Unsung Hero: Lewis H. Latimer


You know Alexander Graham Bell. You know Thomas Edison. But chances are you don’t know Lewis Latimer, the Chelsea-born inventor and engineer who helped make those two famous men, well, famous. The Federal Reserve Bank of Boston aims to remedy that this month with its free exhibit, “Black Entrepreneurs of the 18th and 19th Centuries.”

Working in a Boston patent office in the 1870s, Latimer labored alongside Bell, drawing blueprints for the telephone and eventually preparing the patent application. Later, Latimer would turn his attention to improving Edison’s light bulbs: He designed the threaded base that is still widely used today, and in 1881 patented a process for manufacturing longer-lasting carbon filaments. (Edison’s bulbs burned out after a few days; Latimer’s lasted months.) Latimer would go on to supervise the installation of the first municipal lighting systems in Montreal, Philadelphia, and New York. “His life was fascinating,” says Ron Robinson, cofounder of the Lewis H. Latimer Society in Chelsea, “because it dealt with so many aspects of the development of this country.”

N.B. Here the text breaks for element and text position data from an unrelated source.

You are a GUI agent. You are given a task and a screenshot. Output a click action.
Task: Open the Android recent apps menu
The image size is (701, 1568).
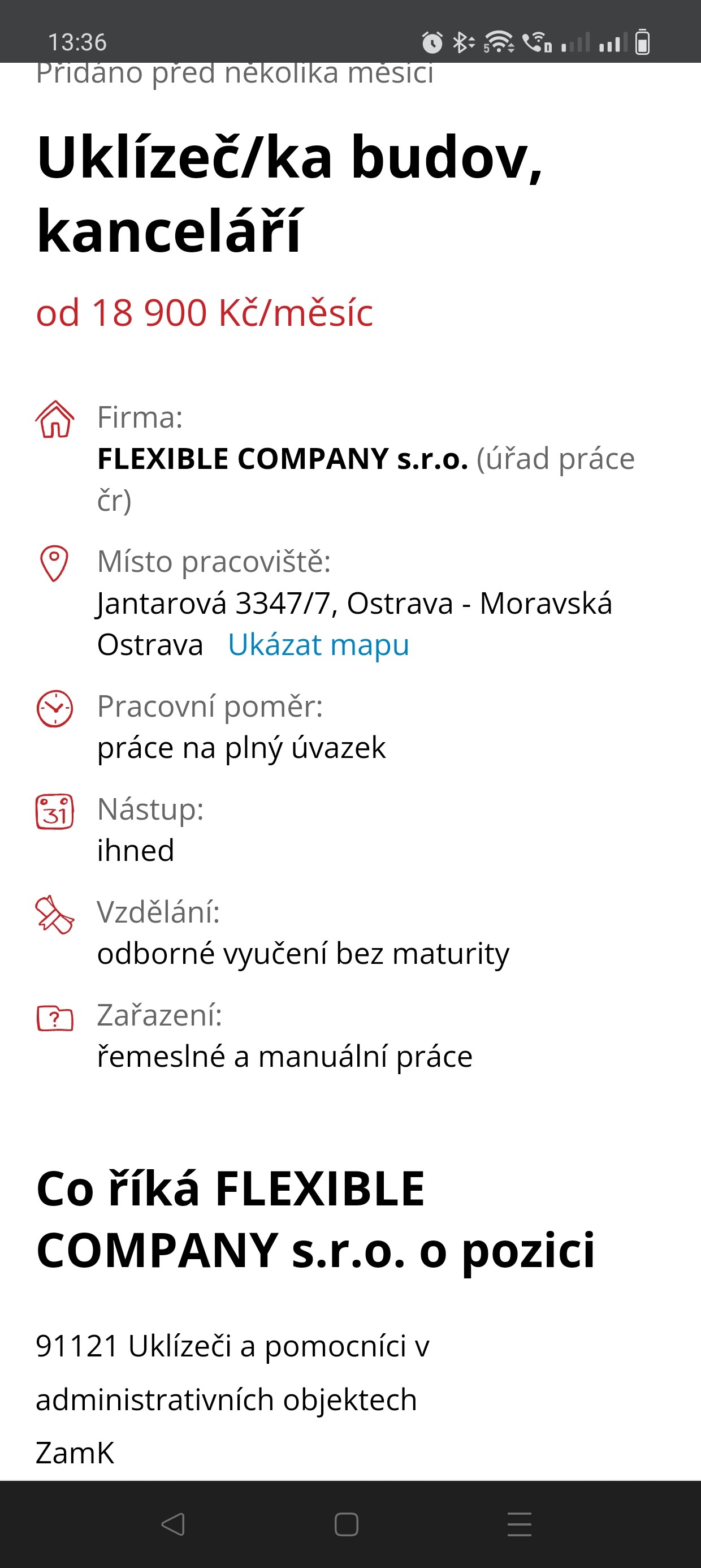point(519,1524)
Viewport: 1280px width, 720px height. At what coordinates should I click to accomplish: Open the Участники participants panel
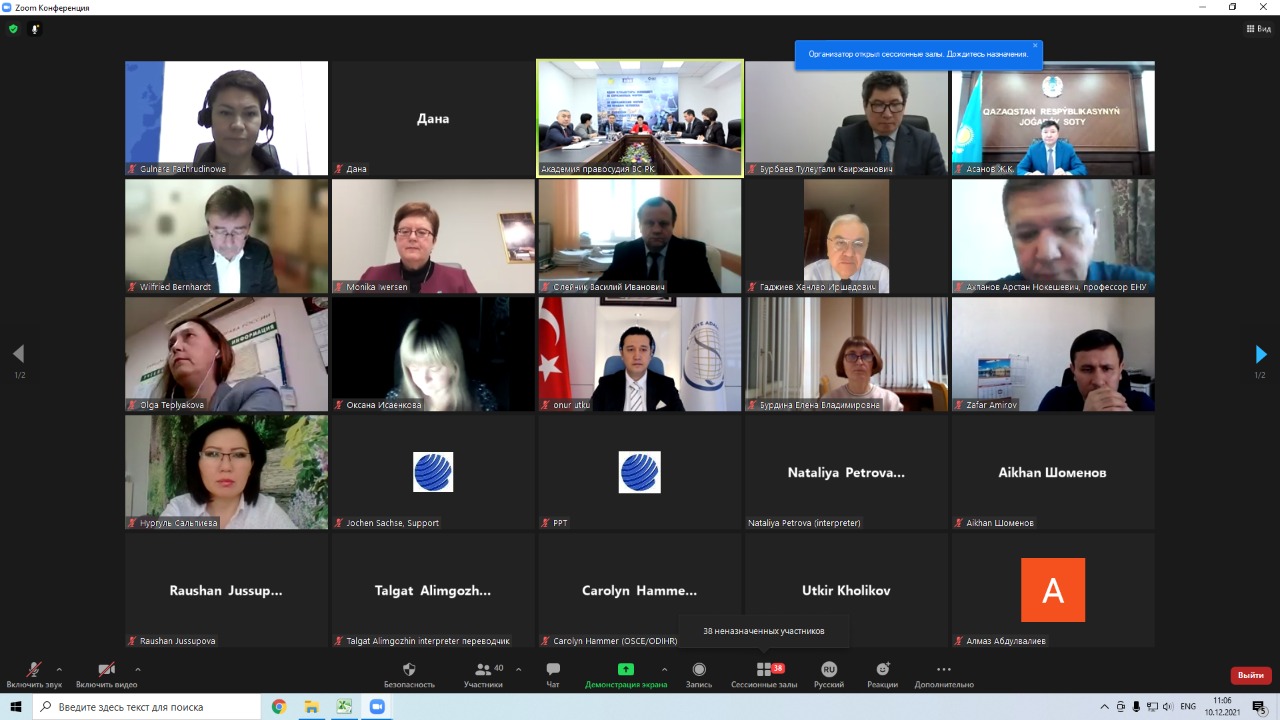point(483,674)
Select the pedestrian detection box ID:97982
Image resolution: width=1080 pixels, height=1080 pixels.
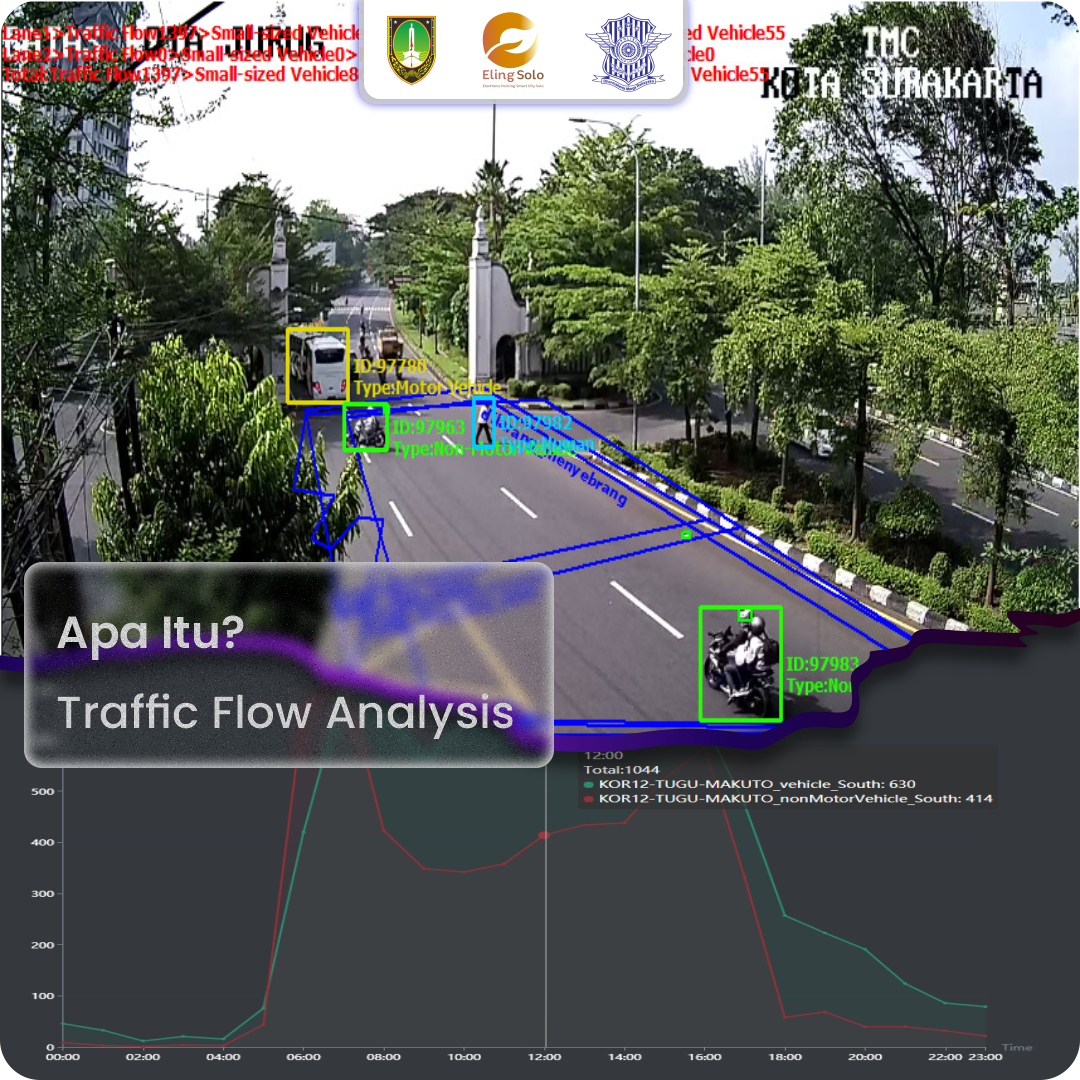coord(484,421)
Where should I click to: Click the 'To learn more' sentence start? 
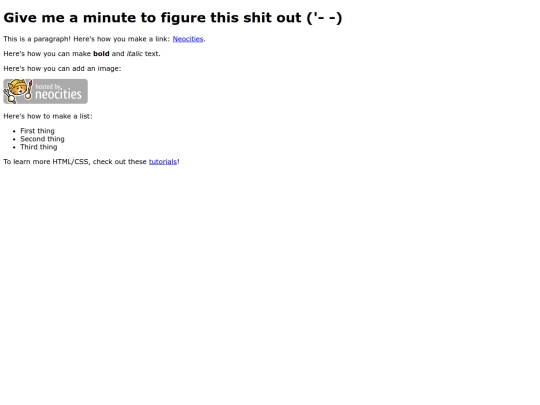point(27,162)
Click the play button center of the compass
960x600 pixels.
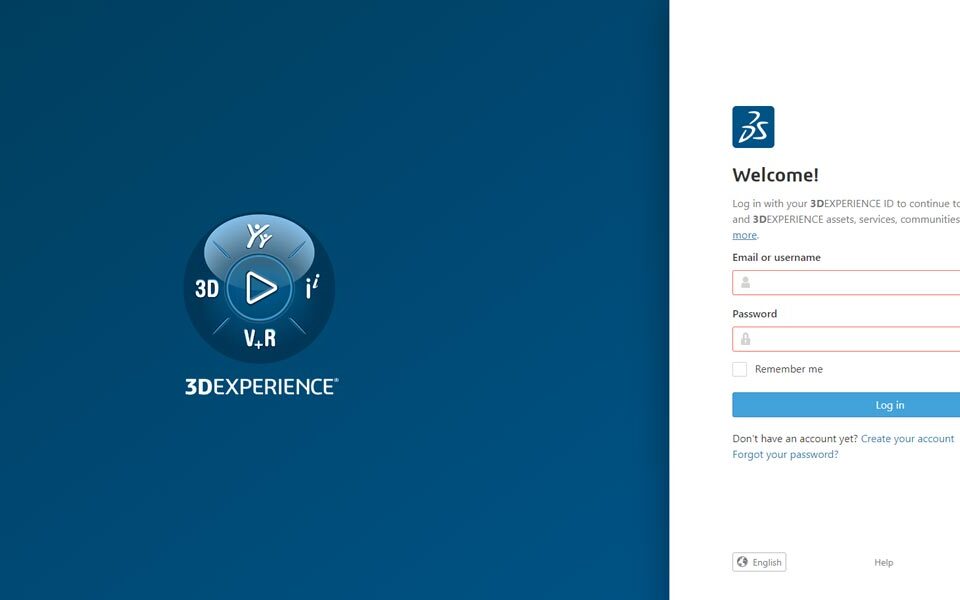(258, 287)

• During the Civil War, the 16-year-old Latimer—the son of escaped slaves—lied about his age in order to get into the Navy. After the war ended, he returned to Boston and found a $3-a-week job at Crosby & Gould, a well-known patent office.

• Unrelentingly curious, Latimer took an interest in drafting, bought a secondhand set of tools, and taught himself how to draw. Over the next decade, he worked his way to the top of the drafting department (though his $20-a-week salary was still lower than that of some of his white assistants).

• When Bell arrived in Boston with his idea for the telephone, Latimer created the engineering drawings and showed him how to prepare the paperwork. Bell submitted the patent application on February 14, 1876, beating a competitor by mere hours.

• In 1890, while working at the Edison Electric Light Company (later GE), Latimer published the first book on electric lighting. He would become the only African American named one of 28 “Edison Pioneers,” key figures in the development of electricity.